If you like looking at animals, and reading about animals, and watching videos of animals -- but nothing else -- this may be for you.

TheDodo.com
Peter Kafka
Peter Kafka covered media and technology, and their intersection, at Vox. Many of his stories can be found in his Kafka on Media newsletter, and he also hosts the Recode Media podcast.

BuzzFeed is a fast-growing website that is famous, in part, for its willingness to publish lots of pictures and videos of animals.

So what would happen if you ran a website that stripped everything else out, and only posted stuff about animals?

You can see for yourself: It’s called The Dodo, and it’s backed by many of the same people who brought you BuzzFeed.

BuzzFeed chairman Ken Lerer announced that he was launching the site last summer, and it’s up right now. A quick scan of the front page gives you an idea of what they’re up to: Lots of clicky-clicky cute stories about cats, dogs and Justin Bieber’s monkey — but weightier stuff too, like a piece on “Blackfish,” the well-regarded documentary about Sea World’s treatment of its animals. It’s one of several Sea World-related pieces on the site.

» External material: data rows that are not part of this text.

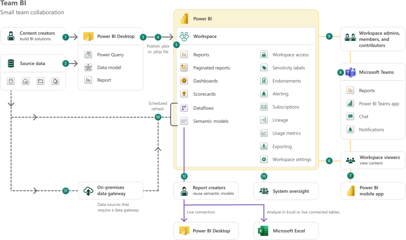The height and width of the screenshot is (240, 406).
Task: Click the Source data database icon
Action: point(11,63)
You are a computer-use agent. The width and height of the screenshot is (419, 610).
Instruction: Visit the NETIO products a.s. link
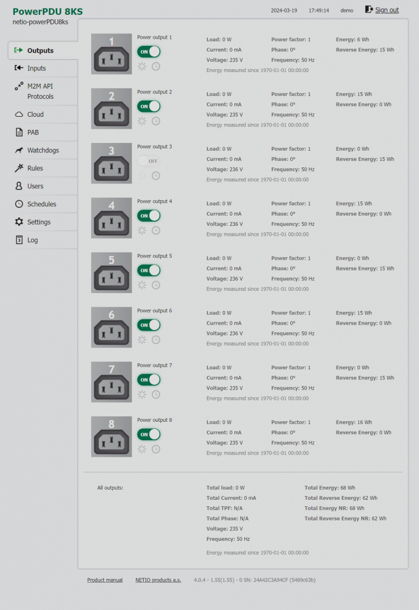tap(158, 580)
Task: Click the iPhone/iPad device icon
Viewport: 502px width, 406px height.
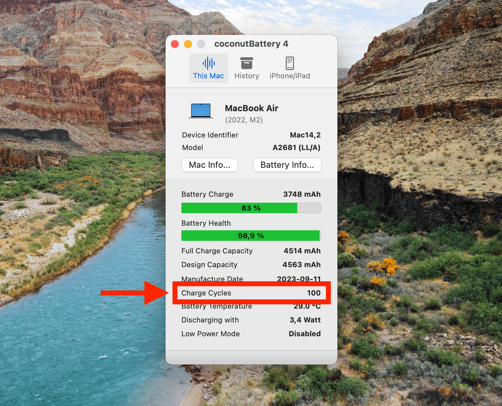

“Sure, there will be cute videos on The Dodo,” writes Kerry Laureman, the former editor of Salon.com, who co-founded the site with Izzie Lerer, Ken Lerer’s daughter. But there will be much more, he insists: “We’ll celebrate animals, and not just laugh at them. We plan to explore our fierce and fraught bond with animals broadly and enthusiastically, from animal testing to the ethical eating movement.”

You can read even more about the philosophy behind the site over at the New York Times, where columnist Frank Bruni has put up a post timed to the launch. (In an earlier life, Lerer was a high-powered PR guy, and he still has the touch.)

As far as the business side, it’s worth noting that most of the people who have put roughly $2 million into the site are people who have invested in either BuzzFeed or the Huffington Post, Lerer’s last big Web publishing success: Lerer Ventures, Greycroft Partners, RRE Ventures, Softbank Capital, Fred Wilpon’s Sterling Equities and Oak Investment’s Fred Harman.

Also worth noting: TheDodo.com is the first full-fledged editorial site powered by Rebel Mouse, the “social publishing” startup backed by … Ken Lerer and many of the people you’ve read about in this story. The idea is that readers can use Rebel Mouse’s tools to import animal-related stories, pictures, etc., on the site.